Il treno. I Fratelli Lumiere in primis utilizzarono il treno in un’opera cinematografica. E se il paragone può sembrare fuori luogo a causa dell’impostazione documentaristica dei film dei fratelli francesi, basti pensare a The Great Train Robbery di Edwin S. Porter del 1903 per trovare un film narrativo antenato di Transsiberian. Rimanendo temporalmente più vicini ai nostri tempi si possono invece citare Assassinio Sull’Orient Express del ’74 tratto da un racconto di Agatha Christie e diretto da Sidney Lumet, e Il Mistero Della Signora Scomparsa girato nel 1979.
Insomma, il treno è una costante che attraversa tutta la storia del cinema e decidere nel 2008 di girare un film su un treno potrebbe essere davvero rischioso.
Fortunatamente Anderson ne è consapevole e piuttosto che soffermarsi sul solo treno, porta le azioni anche nelle desolate terre innevate siberiane che tutto permettono e tutto celano, con un velo di silenziosa compiacenza e uno di plurilaterale omertà, grazie ai quali il paesaggio stesso diventa parte attiva nel film.
Una critica negativa che si può muovere nei confronti del regista è quella di non aver osato fino in fondo. Con degli attori così bravi, una fotografia a tratti davvero efficace e una location ai limiti del metafisico forse con un stile registico alla Haneke si sarebbe potuto realizzare un capolavoro del genere. E invece la trama è qui troppo prevedibile. Però ha poca importanza.

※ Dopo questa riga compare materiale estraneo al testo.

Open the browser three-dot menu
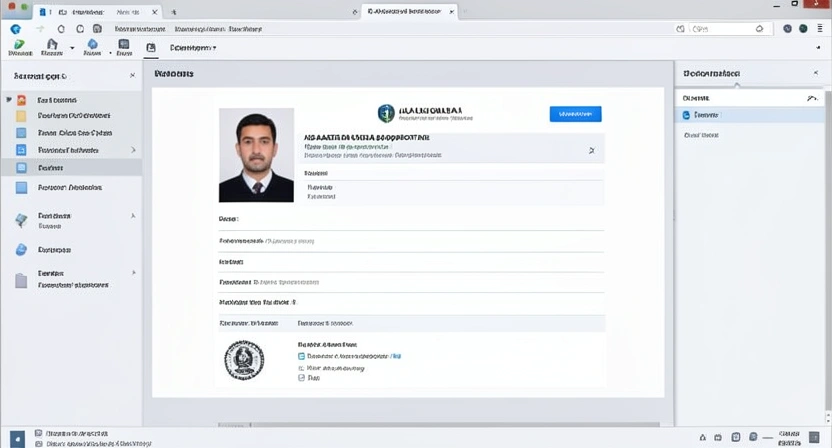The height and width of the screenshot is (448, 832). click(x=817, y=30)
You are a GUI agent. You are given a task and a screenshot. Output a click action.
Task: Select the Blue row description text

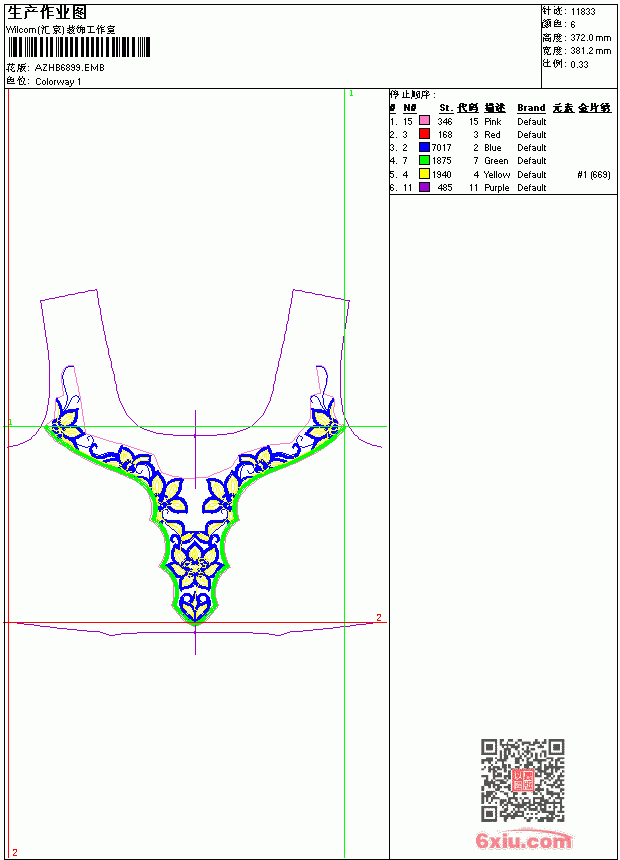click(x=493, y=148)
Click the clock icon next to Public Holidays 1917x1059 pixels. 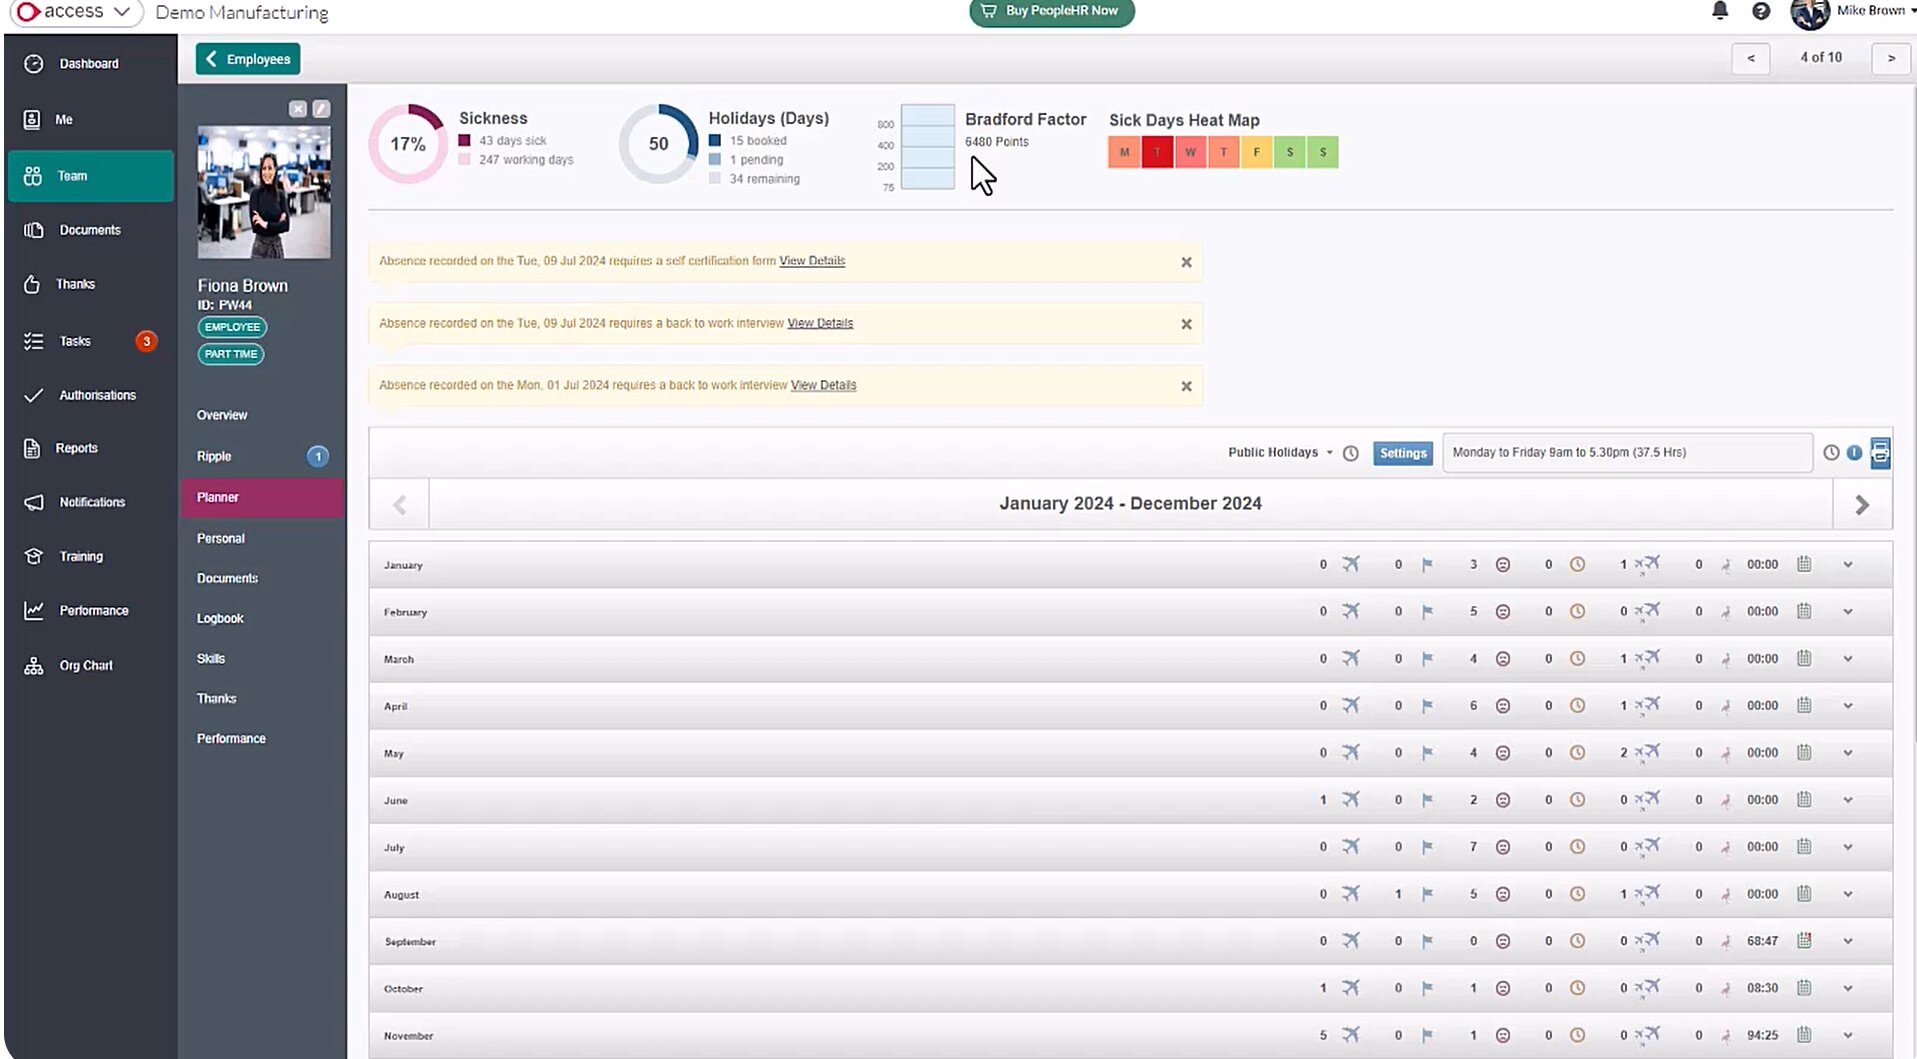[1351, 453]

Quando infatti lo sguardo della macchina da presa riesce ad affondare dentro ai personaggi protagonisti, in particolare a quello interpretato dalla Mortimer “acqua e sapone”, si scoprono molte sfaccettature dell’io. Molto è nascosto prima ancora che agli altri, a noi stessi. E’ infatti tramite un procedimento dalle reminiscenze polanskiane di Repulsion del ’65 che si arriva al primo vero e proprio colpo di scena del film.
Repulsione. Anzi, in Transsiberian ciò che è indagato è il rapporto intrapersonale e al contempo interpersonale che esiste fra pulsione e repulsione. Ciò che ci porta a negare qualcosa ma che al contempo costituisce il motivo della nostra animalesca attrazione.
E a questo rapporto biunivoco si va a sommare quello di confidenza/diffidenza sul quale si basa molto della percezione dello spettatore.
Transsiberian non è quindi un film imperdibile a tutti i costi, ma costituisce uno dei punti di forza del cinema thriller degli ultimi anni. Purtroppo per noi il film è stato accuratamente omesso dal mercato cinematografico italiano. La Siberia è forse troppo pericolosa per il sedentario spettatore medio del belpaese?